Lt. Col. Robin Matthews, spokesman for the British force, said one of those casualties represented the 100th death of British soldiers engaged in operations in Afghanistan.
"We're now dealing with a counterinsurgency campaign. ... I think everybody now acknowledges the scale of the problem," Matthews said.
From the British base, a twin-rotor helicopter ferries U.S. Marines and equipment to Camp Dwyer, another British base that now is also home to the U.S. Marines 24th Expeditionary Unit.
The camp is a spartan place: no showers and little electricity. Marines swelter in the desert heat in tents with dirt floors infested by camel spiders the size of a hand.
On Wednesday, Staff Sgt. Dale Cortman prepared to lead a large supply convoy across Garmsir District, which had long been a lawless region near the border with Pakistan.
The Marines captured much of this district from the Taliban after weeks of fighting in May.
One of the Marines on board the supply convoy was 19-year-old Doug Hicks from Florida. His job was to guard three detainees in an armored truck.

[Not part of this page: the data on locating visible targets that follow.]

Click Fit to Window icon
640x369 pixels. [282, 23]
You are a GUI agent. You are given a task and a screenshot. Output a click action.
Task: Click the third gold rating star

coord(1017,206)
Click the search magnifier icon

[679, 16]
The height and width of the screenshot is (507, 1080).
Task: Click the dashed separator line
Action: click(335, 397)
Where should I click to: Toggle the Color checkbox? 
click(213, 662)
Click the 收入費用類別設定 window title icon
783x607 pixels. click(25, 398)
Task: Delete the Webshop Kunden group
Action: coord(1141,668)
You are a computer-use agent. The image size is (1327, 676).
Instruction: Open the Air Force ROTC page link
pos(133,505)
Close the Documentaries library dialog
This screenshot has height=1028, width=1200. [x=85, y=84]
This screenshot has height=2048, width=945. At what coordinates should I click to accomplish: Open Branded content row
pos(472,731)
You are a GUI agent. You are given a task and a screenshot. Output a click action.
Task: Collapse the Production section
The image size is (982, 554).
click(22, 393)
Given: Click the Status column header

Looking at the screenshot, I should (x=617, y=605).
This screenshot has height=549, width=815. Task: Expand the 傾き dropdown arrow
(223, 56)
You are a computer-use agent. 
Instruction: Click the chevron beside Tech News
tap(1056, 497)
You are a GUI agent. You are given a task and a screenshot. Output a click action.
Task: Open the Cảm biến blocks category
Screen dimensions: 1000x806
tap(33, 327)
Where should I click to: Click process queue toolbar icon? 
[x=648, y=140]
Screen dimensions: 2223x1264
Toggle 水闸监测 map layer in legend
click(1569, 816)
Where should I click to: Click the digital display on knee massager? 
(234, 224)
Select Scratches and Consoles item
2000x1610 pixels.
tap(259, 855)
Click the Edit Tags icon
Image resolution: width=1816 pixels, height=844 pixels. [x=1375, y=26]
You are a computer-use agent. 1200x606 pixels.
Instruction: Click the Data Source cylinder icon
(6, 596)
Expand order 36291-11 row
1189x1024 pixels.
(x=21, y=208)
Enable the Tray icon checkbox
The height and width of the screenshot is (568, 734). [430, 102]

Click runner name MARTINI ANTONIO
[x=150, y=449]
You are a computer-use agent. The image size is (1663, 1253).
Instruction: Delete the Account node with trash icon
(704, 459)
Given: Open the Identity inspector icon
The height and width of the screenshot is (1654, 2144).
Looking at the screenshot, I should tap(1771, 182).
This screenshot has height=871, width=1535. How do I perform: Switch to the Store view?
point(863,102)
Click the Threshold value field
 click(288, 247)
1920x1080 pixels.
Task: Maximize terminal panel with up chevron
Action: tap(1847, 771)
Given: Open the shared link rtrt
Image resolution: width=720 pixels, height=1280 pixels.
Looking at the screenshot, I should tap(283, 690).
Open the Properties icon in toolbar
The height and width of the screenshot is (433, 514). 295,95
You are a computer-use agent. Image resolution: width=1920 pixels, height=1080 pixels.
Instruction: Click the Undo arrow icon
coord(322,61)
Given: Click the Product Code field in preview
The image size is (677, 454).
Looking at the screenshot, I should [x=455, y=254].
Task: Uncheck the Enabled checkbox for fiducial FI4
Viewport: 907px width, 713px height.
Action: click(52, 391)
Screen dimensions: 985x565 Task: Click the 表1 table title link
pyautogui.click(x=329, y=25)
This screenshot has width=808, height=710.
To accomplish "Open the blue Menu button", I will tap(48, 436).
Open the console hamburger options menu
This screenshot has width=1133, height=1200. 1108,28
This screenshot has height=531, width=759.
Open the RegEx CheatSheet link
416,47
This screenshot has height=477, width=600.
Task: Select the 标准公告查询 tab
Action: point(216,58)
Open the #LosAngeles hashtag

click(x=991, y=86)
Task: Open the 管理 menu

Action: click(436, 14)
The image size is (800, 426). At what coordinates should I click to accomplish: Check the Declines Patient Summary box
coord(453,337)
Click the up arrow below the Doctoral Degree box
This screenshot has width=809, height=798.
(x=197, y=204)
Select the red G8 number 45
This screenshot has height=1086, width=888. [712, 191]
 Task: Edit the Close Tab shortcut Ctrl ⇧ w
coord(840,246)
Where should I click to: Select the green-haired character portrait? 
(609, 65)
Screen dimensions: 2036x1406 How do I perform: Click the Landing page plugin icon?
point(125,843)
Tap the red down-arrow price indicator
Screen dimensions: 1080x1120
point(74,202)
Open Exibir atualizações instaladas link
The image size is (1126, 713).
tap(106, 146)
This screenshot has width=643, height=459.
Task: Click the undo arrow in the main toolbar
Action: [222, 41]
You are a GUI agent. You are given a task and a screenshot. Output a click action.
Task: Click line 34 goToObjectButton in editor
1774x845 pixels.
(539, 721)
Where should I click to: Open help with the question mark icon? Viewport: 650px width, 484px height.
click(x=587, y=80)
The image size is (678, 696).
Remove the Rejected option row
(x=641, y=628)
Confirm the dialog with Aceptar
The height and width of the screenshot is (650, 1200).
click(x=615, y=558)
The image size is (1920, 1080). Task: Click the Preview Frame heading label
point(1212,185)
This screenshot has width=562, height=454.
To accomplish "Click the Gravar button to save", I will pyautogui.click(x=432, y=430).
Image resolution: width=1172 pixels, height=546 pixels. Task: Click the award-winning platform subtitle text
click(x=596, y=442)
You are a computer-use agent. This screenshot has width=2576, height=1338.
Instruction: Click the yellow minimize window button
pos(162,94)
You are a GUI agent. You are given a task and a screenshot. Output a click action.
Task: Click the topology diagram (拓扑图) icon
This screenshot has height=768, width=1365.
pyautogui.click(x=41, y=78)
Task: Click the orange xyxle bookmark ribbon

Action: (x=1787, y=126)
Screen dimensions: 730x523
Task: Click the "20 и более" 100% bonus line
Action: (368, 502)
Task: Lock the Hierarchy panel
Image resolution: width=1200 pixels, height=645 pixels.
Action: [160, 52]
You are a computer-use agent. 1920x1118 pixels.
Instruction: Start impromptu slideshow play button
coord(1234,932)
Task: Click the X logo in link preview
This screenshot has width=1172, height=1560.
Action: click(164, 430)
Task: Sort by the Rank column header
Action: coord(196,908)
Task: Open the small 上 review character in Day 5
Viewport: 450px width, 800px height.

The prisoners wore plastic flex-cuffs and blindfolds. Hicks barely interacted with them except to hand them bottles of water and occasionally order them, in Pashto, to shut up when they whispered to each other.
The convoy rolled down dirt roads, past endless fields of opium poppies and mud-brick farmhouses, some of which had been damaged during last month's fighting.
Hicks was not impressed.
"This place, I say it's pretty much hell. It's hot, dusty, doesn't rain. Everything's tan," he said.
The convoy finally arrived at the improvised headquarters of this company of Marines.
The young Marines stationed here made a long human chain and spent more than an hour in 120-degree heat offloading bottles of water from the trucks.
"If mail's on the truck, it's the highlight of the day," one Marine said, as he tossed water bottles under the hot sun. "If there ain't no mail, you just get pissed off!" his neighbor answered.
When they finished the chore, a few lucky Marines learned that they had, in fact, received some mail. They sat in the dirt of their mud-brick compound and read letters out loud to each other under a setting sun.